You can see a representation of the mythical creature – the Sphinx – in the museum of Delphi, among many other superb artefacts from several thousands years ago, when a much larger part of this Earth's population knew how to do things with their hands, and have done things with their hands which have survived earthquakes, fires, and greed.
I didn't find the archeological site as impressive as the content of the museum. I wish the conservators would have put copies of the statues where they belonged in the site, that they found a way to give the visitor a perspective on the volumes of the buildings, that they had tried to restitute the way of life in this site starting from getting the water running in the aqueducts still in existence in the site... At the time of writing Delphi is the second most visited archeological site in Greece, and I believe some of the amounts of money poured into the site by the buses of tourists could be dedicated to provide them another kind of accessibility than the concrete paths that scar the site permanently: accessibility in the shape of bridges to our roots.

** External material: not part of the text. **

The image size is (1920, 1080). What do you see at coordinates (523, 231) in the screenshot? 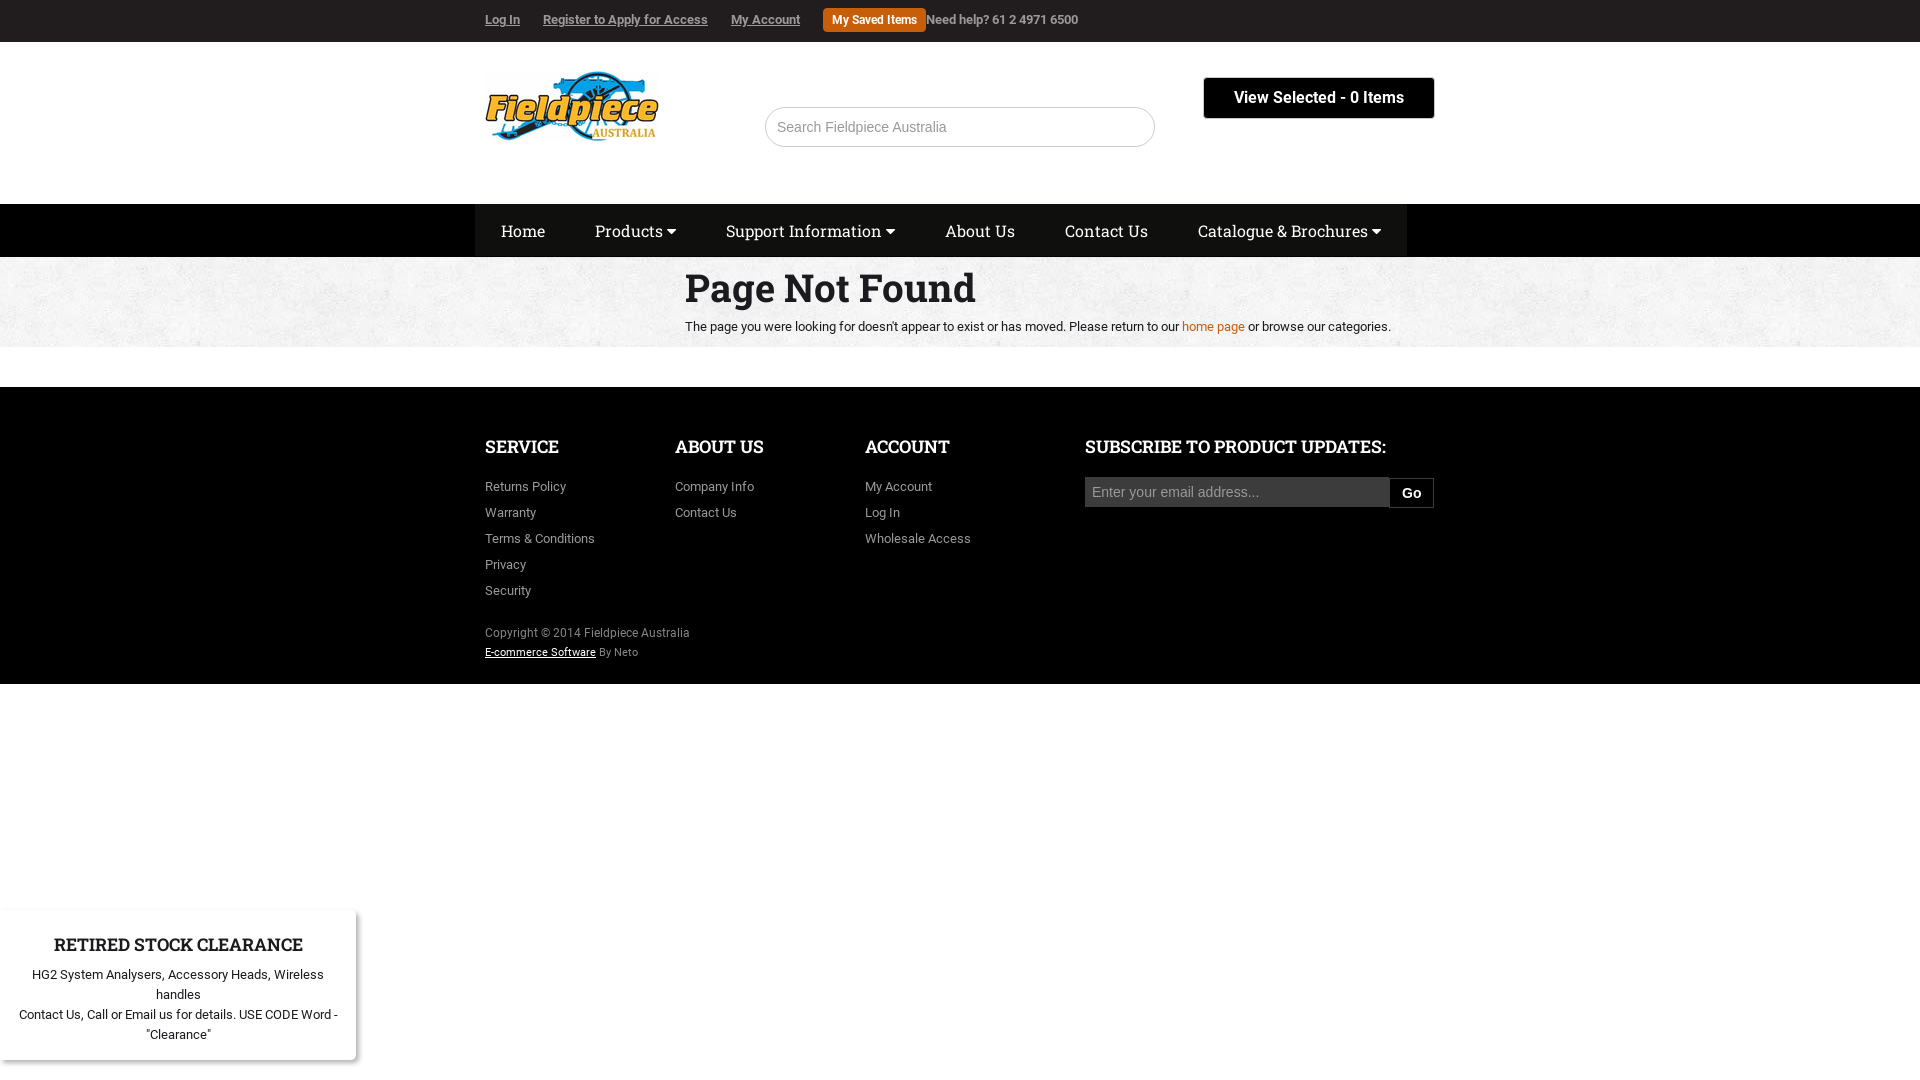
I see `Home` at bounding box center [523, 231].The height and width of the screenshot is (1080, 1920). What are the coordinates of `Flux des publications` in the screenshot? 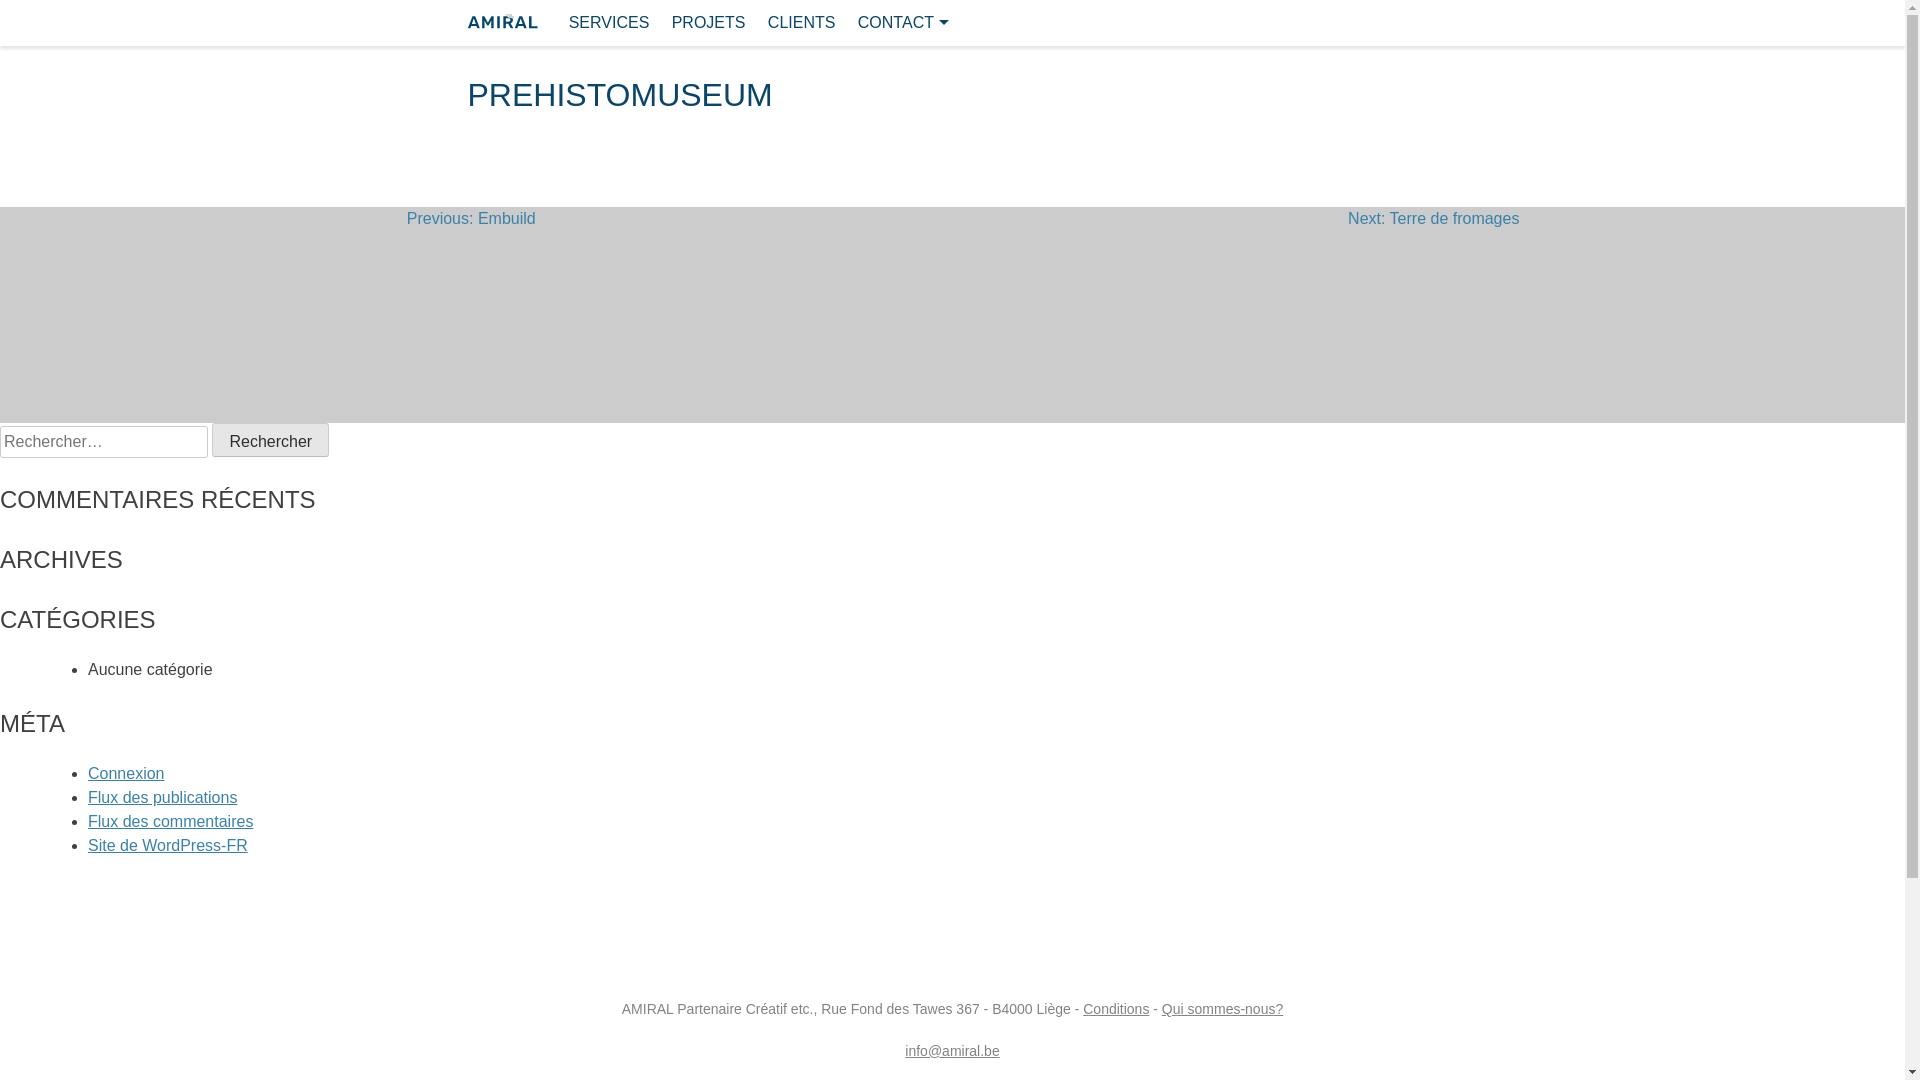 It's located at (162, 798).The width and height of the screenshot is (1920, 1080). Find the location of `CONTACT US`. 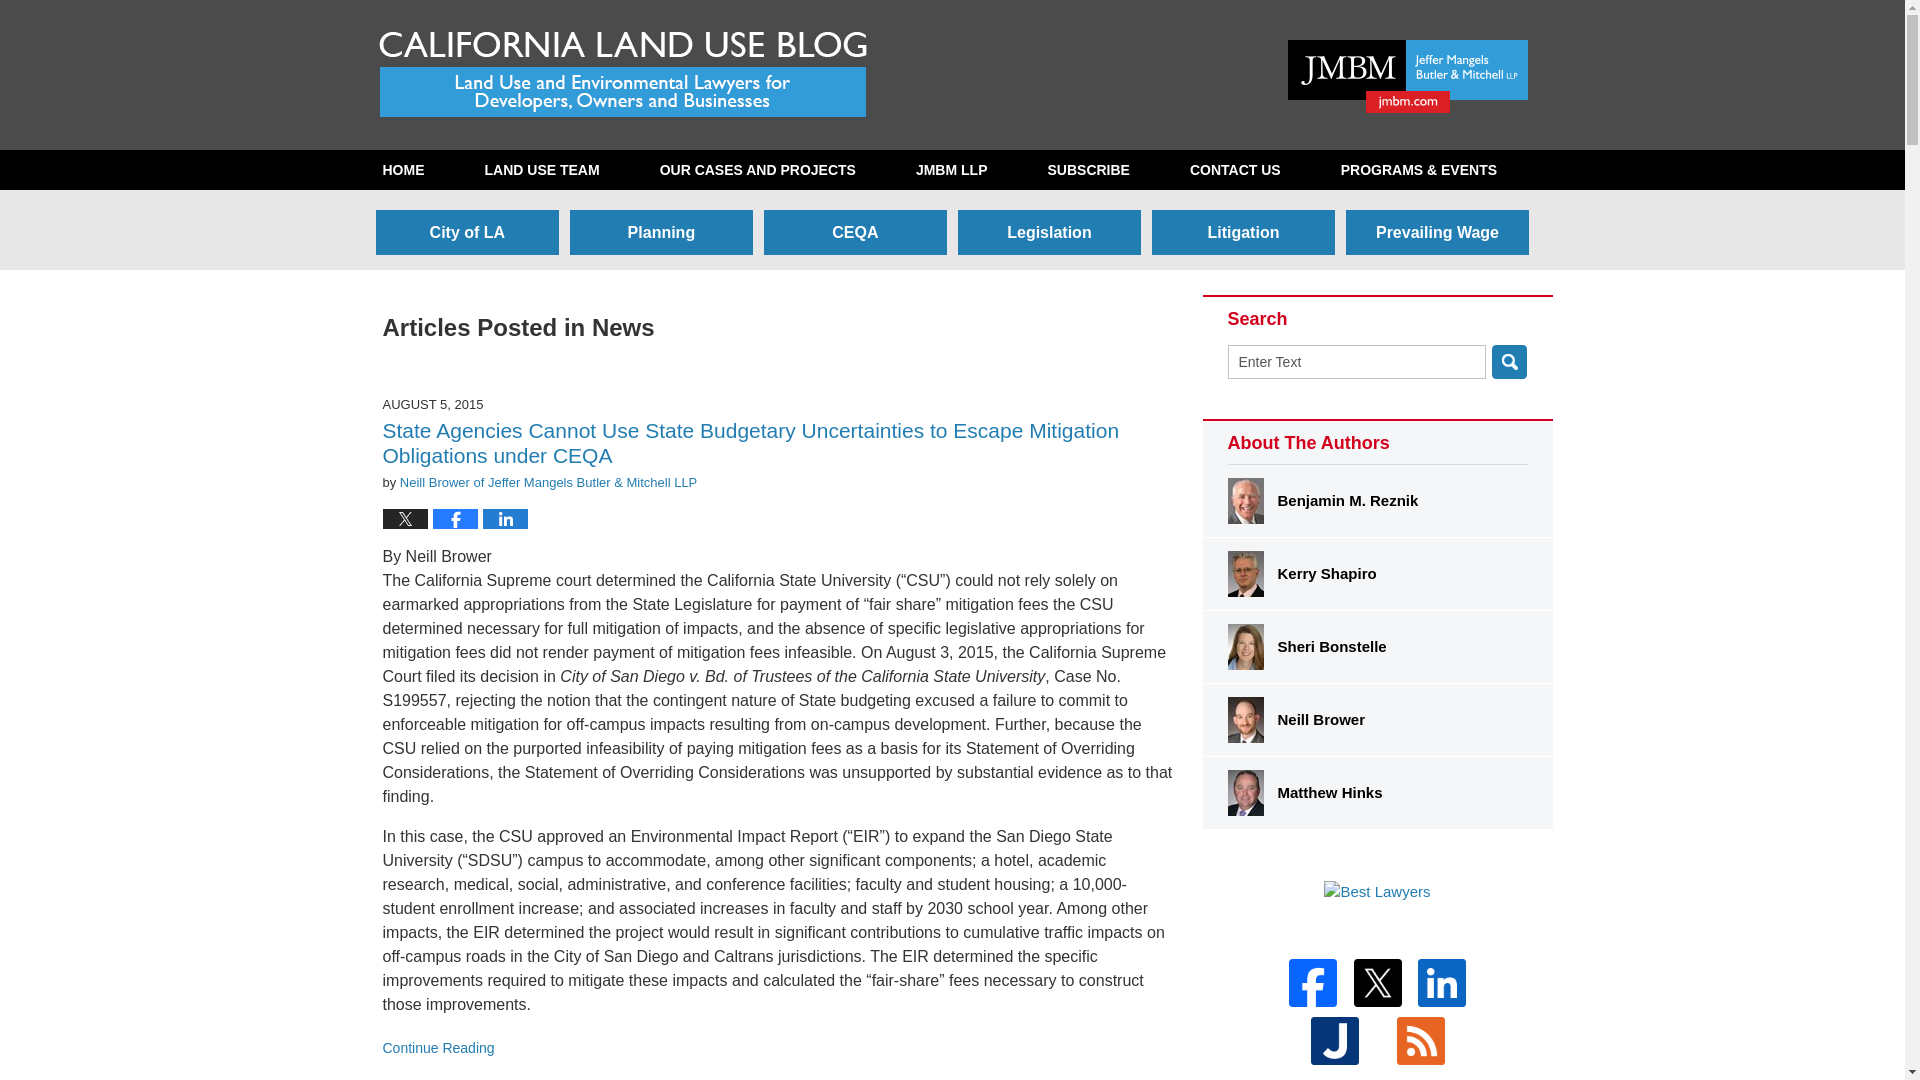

The archeologists have a fairly good idea of what the whole site looked like.
As you journey through the ruins from the bottom to to the stadium, you are witness of the effect of an earthquake that destroyed the site around 500 B.C., and its reconstruction under the Roman Empire around 200 B.C. (if I got the gist of it correctly) and the subsequent decay over 2,000 years.
Everything up to the part that leads to the stadium must have been impressive and majestic. I have tried to capture this impression as I was progressing through the ruins, while imagining how the surrounding landscape – the slopes of the mountains around – might have enhanced the volumes of the buildings.
Being at the centre of the world, where lived a creature that Pacific cultures would have treated as a gateway between the Worlds, I have asked the Universe and the Gods to take care of dear friends.
I'll conclude this day with the puzzling surprising carvings that can be found in many facade stones. They are surprising by their size. Twice. First, the surface that is being carved is roughly 60cm by 40cm. Two, the carvings are very small when considering their depth and how much there's packed into such a small surface. See by yourself.
The puzzle remained until I found the following explanation in the museum: some of these engravings are the oldest (128 BC) written notation of a melody: hymns to Apollo! Between the verses, there are notes for a large choir and up to three instruments (cithara, lyre, flute), written in combinations of characters and punctuation.
I am not sure that the stone I pictured was on the walls where musical scores were engraved, but I trust this gives you an idea.